Assembly polishing with PEPPER-Margin-DeepVariant
The assembly polishing method of PEPPER-Margin-DeepVariant is described below:
PEPPER-SNP: PEPPER-SNP finds single nucleotide polymorphisms (SNPs) from the read alignments to a haploid assembly using a RNN. For assembly polishing, we use the same infrastructure described in the haplotype-aware variant calling section.
Margin: Margin takes the SNPs reported by PEPPER-SNP and generates a haplotagged alignment file using a HMM. For assembly polishing, we use the same infrastructure described in the haplotype-aware variant calling section.
PEPPER-HP: PEPPER-HP takes the haplotagged alignment file and evaluates each haplotype independently and produces haplotype-specific candidate SNP and INDEL-like errors present in the assembly.
Haplotype-1 and Haplotype-2 candidate finding: For haplotype-1, we take reads with HP-1 and HP-0 and generate base-level summary statistics. Then we use a RNN to produce nucleotide base predictions for each location of the genome. Finally, we find all the observed SNP or INDEL-like candidates in the reads with HP-1 and HP-0 tag and calculate a likelihood of each candidate to be a potential error in the assembly. If the likelihood of the candidate is above a set threshold, we propose that candidate as a potential edit for haplotype-1(HP-1) of the assembly. For haplotype-2, we take reads with HP-2 and HP-0 and find SNP and INDEL-like candidate errors following the same process described in Haplotype-1 candidate finding.
DeepVariant: DeepVariant takes the haplotype-specific candidate set from PEPPER-HP and the haplotagged alignment from Margin to identify errors present in the assembly using a convolutional neural network (CNN).
Haplotype-1 and haplotype-2 polishing: For each candidate error from haplotype-1 set proposed by PEPPER-HP, we generate a feature set representing base, base-quality, mapping quality etc. in a tensor like format. In haplotype-specific polishing setup, reads are sorted by their haplotags in the order {HP-1, HP-0, HP-2}. Then we use a pre-trained inception_v3 CNN to generate a prediction of {0/0, 1/1} for each candidate. Candidates in haplotype-1 that are classified as {1/1} are considered as missing heterozygous variants from the haploid assembly or an error present in the assembly. We apply the candidates of haplotype-1 classified as {1/1} to the haploid assembly using bcftools consensus to get a polished assembly haplotype_1.fasta representing one haplotype of the sample.

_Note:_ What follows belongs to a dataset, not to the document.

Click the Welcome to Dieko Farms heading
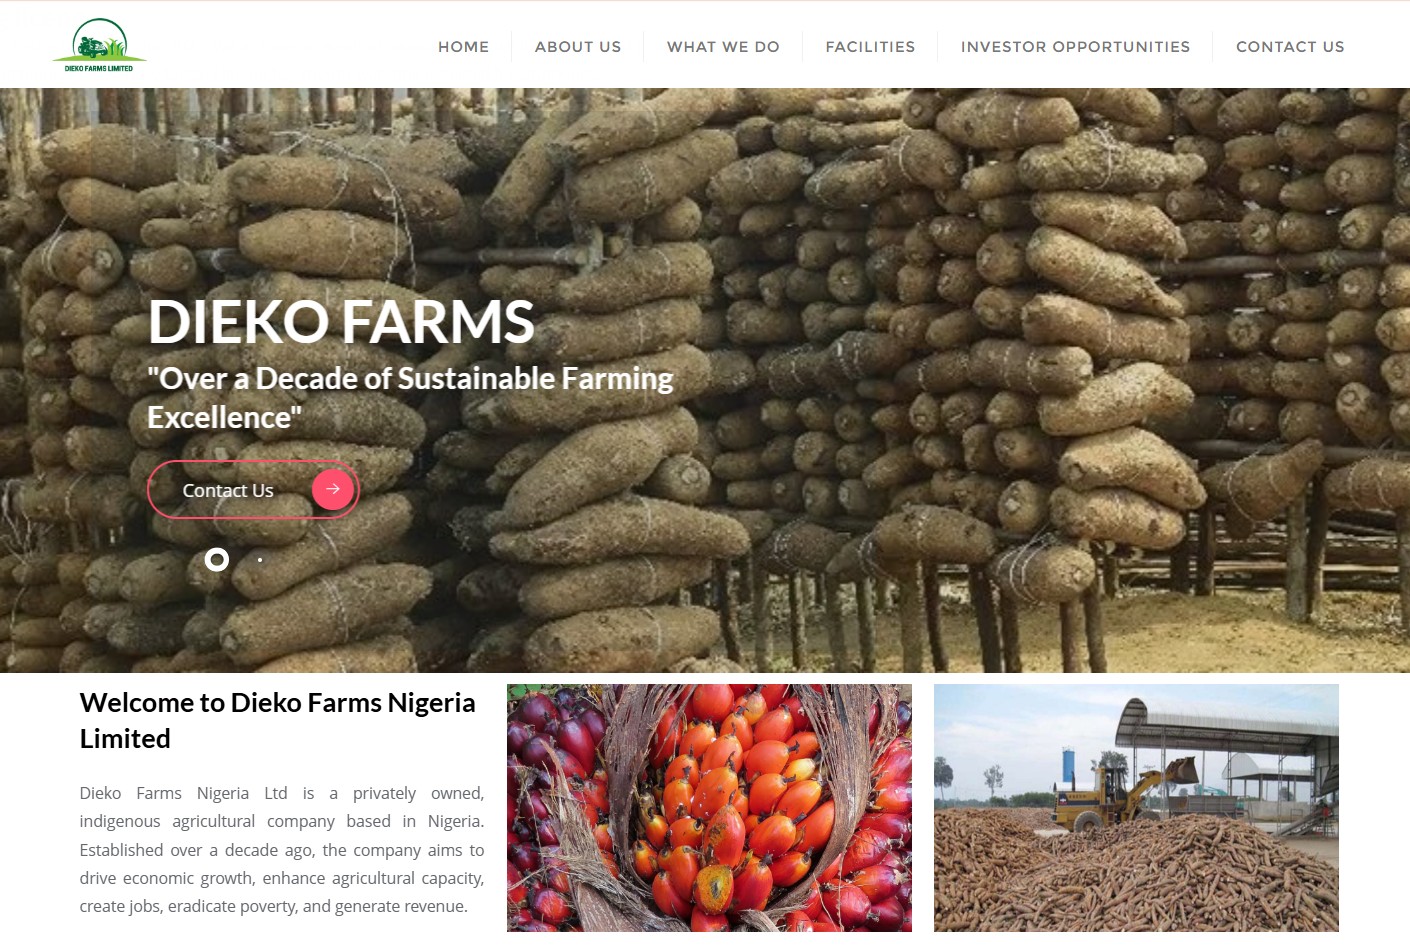[x=277, y=720]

For haplotype-2, we sort the reads by their haplotags in the order {HP-2, HP-0, HP-1}. Can-didates in haplotype-2 that are classified as {1/1} are similarly considered to be a missing heterozygous variant or an error present in the assembly, and are applied to the haploid assembly to get the second polished haplotype (haplotype_2.fasta).

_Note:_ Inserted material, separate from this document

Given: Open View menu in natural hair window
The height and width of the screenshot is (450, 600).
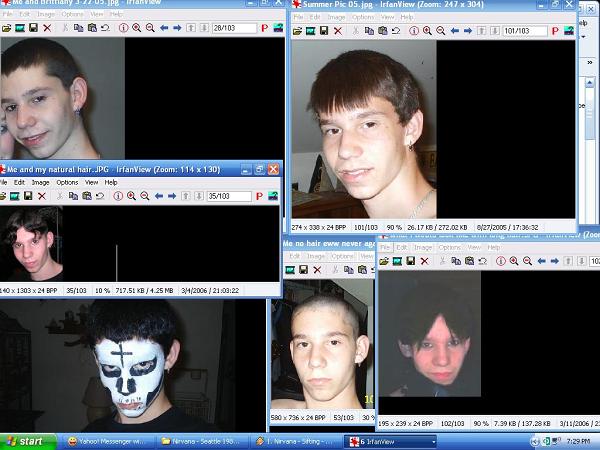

We trained the PEPPER-Margin-DeepVariant assembly polishing method with HG002 assembly generated by the Shasta assembler. We first aligned the HG002 Shasta assembly to GRCh38 reference with dipcall[39] to associate assembly contigs with GRCh38 reference. Then we aligned HG002 GIAB v4.2.1 small variant benchmarking set to the assembly and marked the high-confidence regions to restrict training only in regions that GIAB notes as high-quality. The alignment between HG002 GIAB v4.2.1 to the assembly produced the training set. We trained PEPPER and DeepVariant on contigs that associate to chr1-chr19 and used chr20 as a holdout set. We used the same approach for Oxford Nanopore and PacBio HiFi based models.
Acknowledgements
Research reported in this publication was supported by the National Human Genome Research Institute of the National Institutes of Health under Award Numbers U41HG010972, 1R01HG008742, U01HG010961, R01HG009737 and 2U41HG007234. Research reported in this publication was supported by the National Heart, Lung, And Blood Institute of the National Institutes of Health under Award Number U01HL137183. We also acknowledge Circulomics Inc. for sharing HG001 Nanopore data. The content is solely the responsibility of the authors and does not necessarily represent the official views of the National Institutes of Health.